President Donald Trump’s tax cuts will be anything but for about 1 million California taxpayers who will owe Uncle Sam more money a year from now.

They’re the Californians who will lose a collective $12 billion because the new law caps a deduction they have been able to take for paying their state and local taxes, according to a new analysis by the Franchise Tax Board.

Very wealthy Californians earning more than $1 million a year will pay the lion’s share of that money, with 43,000 of them paying a combined $9 billion.

But some middle-class Californians will pay more, too.

About 751,000 households with incomes under $250,000 probably will owe more tax. All together, they’ll owe an extra $1.1 billion.

The FTB has been releasing reports on the new tax law in waves since December, explaining in detail how it differs from state regulations and analyzing how taxpayers might respond to the changes.

Overall, most Californians should see a tax cut. The new federal law doubles the standard deduction available to all taxpayers, and it increases a child tax credit.

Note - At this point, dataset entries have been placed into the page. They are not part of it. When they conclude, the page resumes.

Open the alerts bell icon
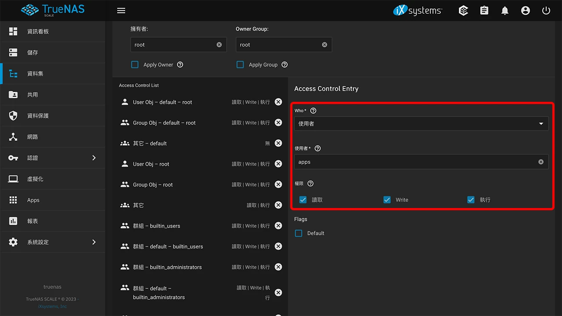 point(505,11)
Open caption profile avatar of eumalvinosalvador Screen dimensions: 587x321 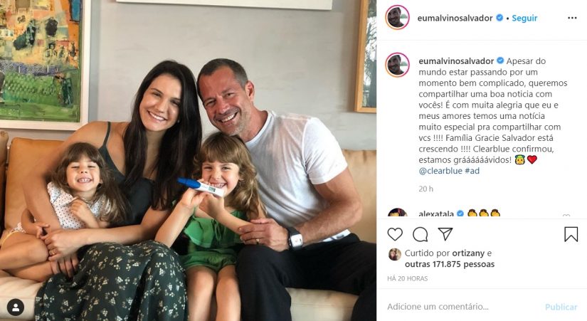pos(397,65)
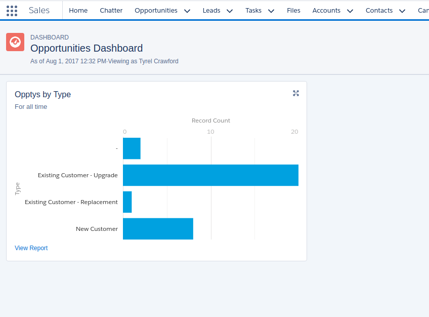Open the Opportunities dropdown chevron
The width and height of the screenshot is (429, 317).
click(x=187, y=11)
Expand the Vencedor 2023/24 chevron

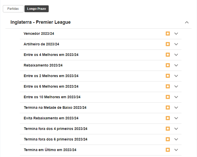click(x=176, y=34)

It also slashes corporate tax rates.

It’s still hard to tell how it will affect individual families and businesses, said Controller Betty Yee, a member of the tax board. She doesn’t have a clear picture yet on how different aspects of the new law will interact and potentially change taxpayer decisions.

“What we’ve been telling taxpayers is just stay in touch with your own situation, stay in touch with your tax preparer,” she said.

“And with the state,” she said, referring to the Legislature and other policy makers, “we shouldn’t rush to judgment.”

The batch of reports the FTB published in March focused on the new cap on deductions for state and local taxes. California Democratic leaders have been wary of how the tax law will play out. Gov. Jerry Brown called it “evil in the extreme,” arguing that it primarily benefits wealthy people and swells federal deficits by hundreds of billions of dollars.

He also said in January that he’s worried that the changes will provide an incentive for wealthy Californians to leave the state, potentially starving the state of tax revenue. The state’s wealthiest 1 percent, for instance, pay about 48 percent of the state’s personal income tax.

Republican George Runner, a member of the Board of Equalization and the Franchise Tax Board, said the board’s report demonstrated that most Californians would benefit from the new law.

“The scenario that was being presented where Democrats were crying that Californians won’t benefit from it truly was out of place,” he said.

“The higher-income bracket” Californians who probably will pay more tax “for the most part, it’s the price you pay for having a high-priced house in California,” he said.

The FTB carried out its analysis with a sample of 300,000 California tax returns from 2015. It built a model to help it predict how taxpayers in different income tax brackets would respond to changes in the law.

That year, 5.9 million Californians itemized their returns and claimed $110 billion in deductions for state and local taxes. About 2.6 million of them claimed more in state and local taxes than the new $10,000 cap on those deductions would allow.

About 1.5 million Californians who claimed more in state and local taxes than the new law allows should still see a tax cut next year because of other changes in the law, according to the FTB. About 100,000 of them will owe about the same amount of tax, and about 1 million taxpayers likely will owe more tax.

The FTB report “highlights the fact that most Americans and Californians as well are going to see a tax cut, contrary to what some others have been saying,” said Assemblywoman Melissa Melendez, R-Lake Elsinore, a member of the Revenue and Tax Committee.

The FTB report also gave five examples of how different households would be affected by the cap on the state and local tax deduction. They were:

A married couple with three dependent children who earn $200,000. The family paid $15,000 in state and local taxes and contributed $25,000 to charities. The couple would pay less federal tax despite losing the state and local tax deduction because it would benefit from an overall lower tax rate and expanded child credits. The FTB estimated the couple would pay $22,179 – about $3,900 less than under the prior tax law.

Another married couple with dependent children in college and a combined $130,000 annual income. They have itemized deductions worth $30,000 between state and local taxes, mortgage interest and charitable contributions. The family would lose $5,000 in deductions for state and local taxes. Their federal tax bill would climb about $1,800 to $13,980.

A single father with a child in college and income of $125,000. He has itemized deductions of $28,000, which would decrease to $18,000 because of the cap on deductions for state and local taxes. His federal tax bill would increase by about $1,800 to $18,100.

A single mother with two children and income of $125,000. Her current itemized deductions are worth $15,000. Under the law, she’d get a standard deduction of $18,000 and a $4,000 child credit that she was not eligible to claim previously. Her taxes would decrease by $3,700 to $14,600.

A married couple with two children who earn $50,000 in wages and $150,000 in pass-through income from a business they own. They had $80,000 in itemized deductions, and their tax under the previous law was $19,200. They have the most to gain if their small business income qualifies for a new 20 percent deduction on pass-through income. It would reduce their federal tax bill by $4,900.